Luftraumverletzungen
Wadephul: Lassen uns nicht in Eskalation treiben

Bundesaußenminister Wadephul hat angesichts wiederholter Verletzungen des NATO-Luftraums durch Russland zu einer gut überlegten Reaktion geraten.

    Johann Wadephul (CDU), Außenminister, schaut nachdenklich.
    Bundesaußenminister Wadephul (Bernd von Jutrczenka / dpa / Bernd von Jutrczenka)

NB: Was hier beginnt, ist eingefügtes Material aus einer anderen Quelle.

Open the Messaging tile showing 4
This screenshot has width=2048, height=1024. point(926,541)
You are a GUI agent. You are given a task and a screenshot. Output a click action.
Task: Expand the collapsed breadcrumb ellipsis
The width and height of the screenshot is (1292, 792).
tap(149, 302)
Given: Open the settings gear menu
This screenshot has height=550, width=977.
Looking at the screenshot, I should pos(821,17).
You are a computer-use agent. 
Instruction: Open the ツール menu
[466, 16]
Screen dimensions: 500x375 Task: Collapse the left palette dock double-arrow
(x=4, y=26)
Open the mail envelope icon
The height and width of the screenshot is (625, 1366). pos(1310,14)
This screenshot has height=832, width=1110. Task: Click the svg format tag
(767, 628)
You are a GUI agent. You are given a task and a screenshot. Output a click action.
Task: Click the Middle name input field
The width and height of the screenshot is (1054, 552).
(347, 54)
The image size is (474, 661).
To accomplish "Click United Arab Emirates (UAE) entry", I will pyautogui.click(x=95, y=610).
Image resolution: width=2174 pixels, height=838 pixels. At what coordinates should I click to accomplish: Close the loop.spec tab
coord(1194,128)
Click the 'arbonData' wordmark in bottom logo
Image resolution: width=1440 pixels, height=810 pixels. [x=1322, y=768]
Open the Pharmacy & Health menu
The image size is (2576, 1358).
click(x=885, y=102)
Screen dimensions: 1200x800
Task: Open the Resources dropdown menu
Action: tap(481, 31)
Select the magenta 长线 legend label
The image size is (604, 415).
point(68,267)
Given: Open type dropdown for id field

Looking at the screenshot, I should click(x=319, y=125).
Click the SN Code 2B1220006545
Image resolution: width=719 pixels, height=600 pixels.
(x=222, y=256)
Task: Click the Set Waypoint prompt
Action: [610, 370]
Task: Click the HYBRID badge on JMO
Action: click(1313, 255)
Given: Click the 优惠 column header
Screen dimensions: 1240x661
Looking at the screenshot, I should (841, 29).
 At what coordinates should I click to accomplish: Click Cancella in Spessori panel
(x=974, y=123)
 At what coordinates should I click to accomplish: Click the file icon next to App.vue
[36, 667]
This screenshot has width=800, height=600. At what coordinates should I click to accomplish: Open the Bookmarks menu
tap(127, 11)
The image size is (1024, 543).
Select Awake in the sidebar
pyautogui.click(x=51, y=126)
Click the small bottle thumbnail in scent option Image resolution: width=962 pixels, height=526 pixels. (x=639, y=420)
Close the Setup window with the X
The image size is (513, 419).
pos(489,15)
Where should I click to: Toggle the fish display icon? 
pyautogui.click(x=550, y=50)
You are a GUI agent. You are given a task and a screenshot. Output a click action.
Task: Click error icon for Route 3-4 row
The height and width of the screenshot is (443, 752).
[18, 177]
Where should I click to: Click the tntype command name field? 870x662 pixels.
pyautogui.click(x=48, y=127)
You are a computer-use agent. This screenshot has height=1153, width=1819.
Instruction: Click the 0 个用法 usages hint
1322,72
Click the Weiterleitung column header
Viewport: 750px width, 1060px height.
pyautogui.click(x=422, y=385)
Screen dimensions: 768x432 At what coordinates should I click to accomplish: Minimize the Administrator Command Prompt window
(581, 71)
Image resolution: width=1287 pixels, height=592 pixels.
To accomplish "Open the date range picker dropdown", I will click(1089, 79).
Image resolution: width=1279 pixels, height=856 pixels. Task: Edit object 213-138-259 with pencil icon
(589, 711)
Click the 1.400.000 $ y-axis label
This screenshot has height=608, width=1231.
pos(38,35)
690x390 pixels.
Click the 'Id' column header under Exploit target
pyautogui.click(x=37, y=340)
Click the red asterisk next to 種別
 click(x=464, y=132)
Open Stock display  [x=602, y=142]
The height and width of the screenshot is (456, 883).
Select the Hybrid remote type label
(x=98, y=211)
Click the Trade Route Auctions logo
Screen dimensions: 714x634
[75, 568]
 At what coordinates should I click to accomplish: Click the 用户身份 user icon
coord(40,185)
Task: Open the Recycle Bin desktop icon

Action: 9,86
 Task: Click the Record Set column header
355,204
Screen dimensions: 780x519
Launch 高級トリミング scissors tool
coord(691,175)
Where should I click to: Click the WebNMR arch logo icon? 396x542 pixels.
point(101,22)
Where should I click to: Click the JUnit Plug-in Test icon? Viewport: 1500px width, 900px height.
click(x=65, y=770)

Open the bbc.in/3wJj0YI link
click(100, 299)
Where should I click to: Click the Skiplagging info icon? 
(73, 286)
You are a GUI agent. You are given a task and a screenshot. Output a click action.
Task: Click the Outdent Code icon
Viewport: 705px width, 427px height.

    Er sagte vor seiner Abreise nach Warschau, man stehe zusammen, behalte einen kühlen Kopf und lasse sich nicht in die Eskalation treiben. Der CDU-Politiker fügte hinzu, bei den Luftraumverletzungen handle es sich um bewusste Angriffe im Graubereich. Wadephul wird in Warschau zunächst mit seinen Kollegen aus Polen und Frankreich, Sikorski und Barrot, über die Vorfälle beraten. Später soll auch der ukrainische Außenminister Sybiha dazustoßen. Anschließend will Wadephul beim Warschauer Sicherheitsforum eine Rede zur europäischen Abschreckungsfähigkeit halten. An der Veranstaltung nimmt auch Bundesverteidigungsminister Pistorius teil, der später nach Litauen reist.
    Diese Nachricht wurde am 29.09.2025 im Programm Deutschlandfunk gesendet.